If you don’t like the texture, you can strain the milk, but I think it gives it a nice difference from something you would drink. Blender note: I just used a regular blender and did it in two batches. If you have a Vitamix or similar, the texture and space may not even be a concern for you. Also, the milk will get thicker after it sits for awhile. So you can just add some more water to make your soup more “brothy” again.
Local Spotlight: I saved this recipe for the summer because it’s perfect for tomato and cucumber season! I bought the cucumber and dill from the farmers market, but I forgot to photo the dill (typical).
Do you like cold soup?
Kongguksu (Cold Soybean Soup) [DF, Vegan]
- 1 1/2 cup of dried soybeans soaked in cold water overnight
- 2 T. mixed nuts without peanuts or pine nuts
- 2 t. of toasted sesame seeds
- 200 g of somyeon thin noodles
- 1 1/2 t. salt
- water and ice cubes
- Cucumber strips dill sprig and tomato for garnish
Soak soybeans overnight in filtered water. (About 5 or 6 C. of water)

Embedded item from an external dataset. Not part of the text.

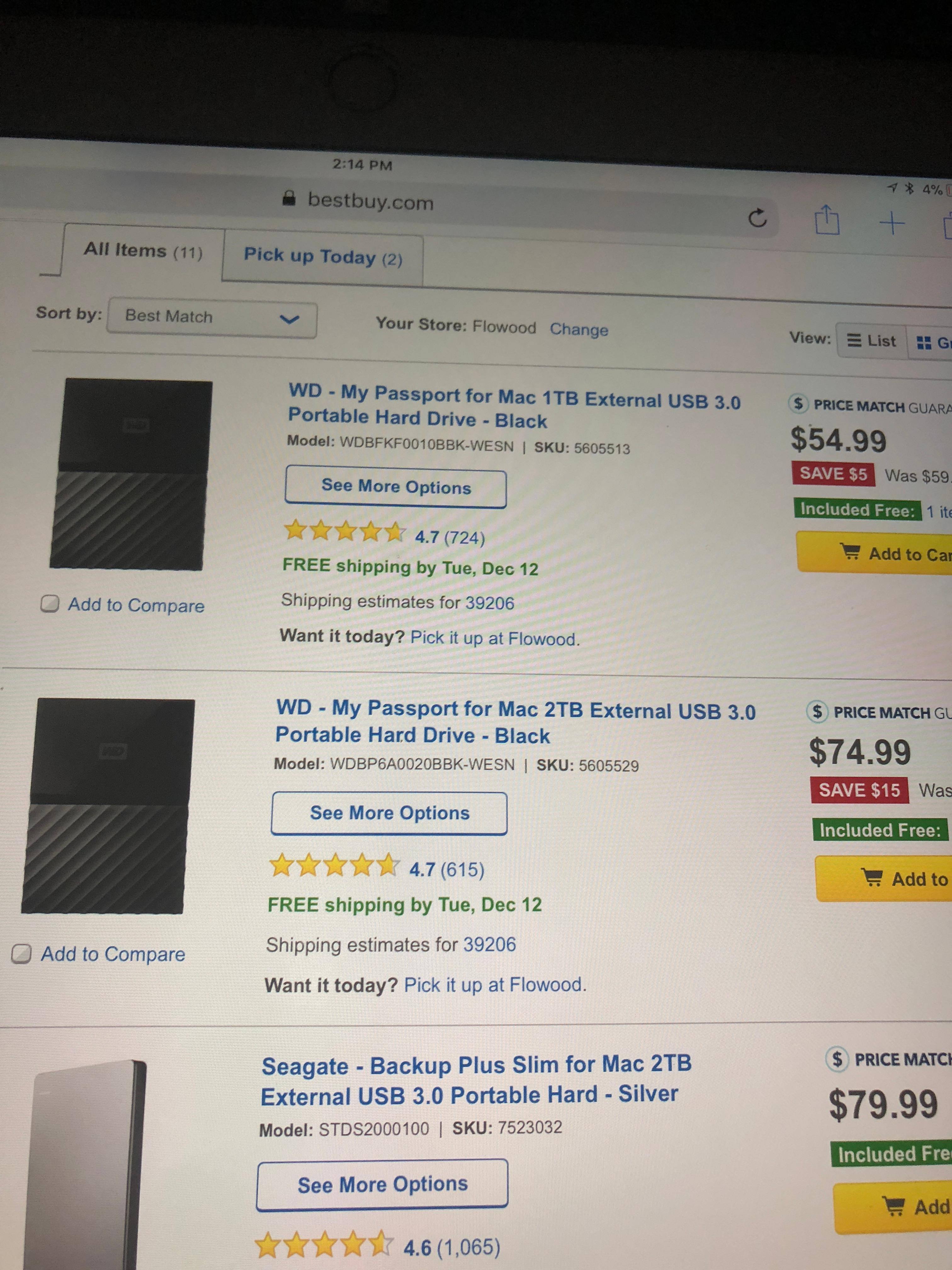Screen dimensions: 952x1270
Task: Open the Safari share sheet icon
Action: (827, 220)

Drain and add soybeans to a medium saucepan. Fill this saucepan with about 3 C. of filtered water and bring to a boil. Cook for 15 minutes.
Drain soybeans in a colander.
Remove skins from soybeans by rubbing beans against each other in your hands. To do this, I placed them back in the bowl I soaked them in and filled it with water (just tap). You can start to skim off the skins then.
Add one heaping cup of prepared soybeans, 1 T. of nuts and 1 t. sesame seeds to a blender with 2.5 cups of filtered water. Blend on Liquefy setting for 2 minutes, until well combined and milk begins to look thick.
Pour into a large bowl and repeat steps with second half. Unless it will all fit in your very large blender to do it all at once!
Combine and season with salt to taste.
Chill for as long as possible. Can be made ahead of time.
Boil noodles according to package. (About 3-5 minutes)
Drain and rinse with cold water.
Portion noodles into each bowl and pour soybean broth over the noodles.
Serve with ice cubes, cucumber slices and tomatoes.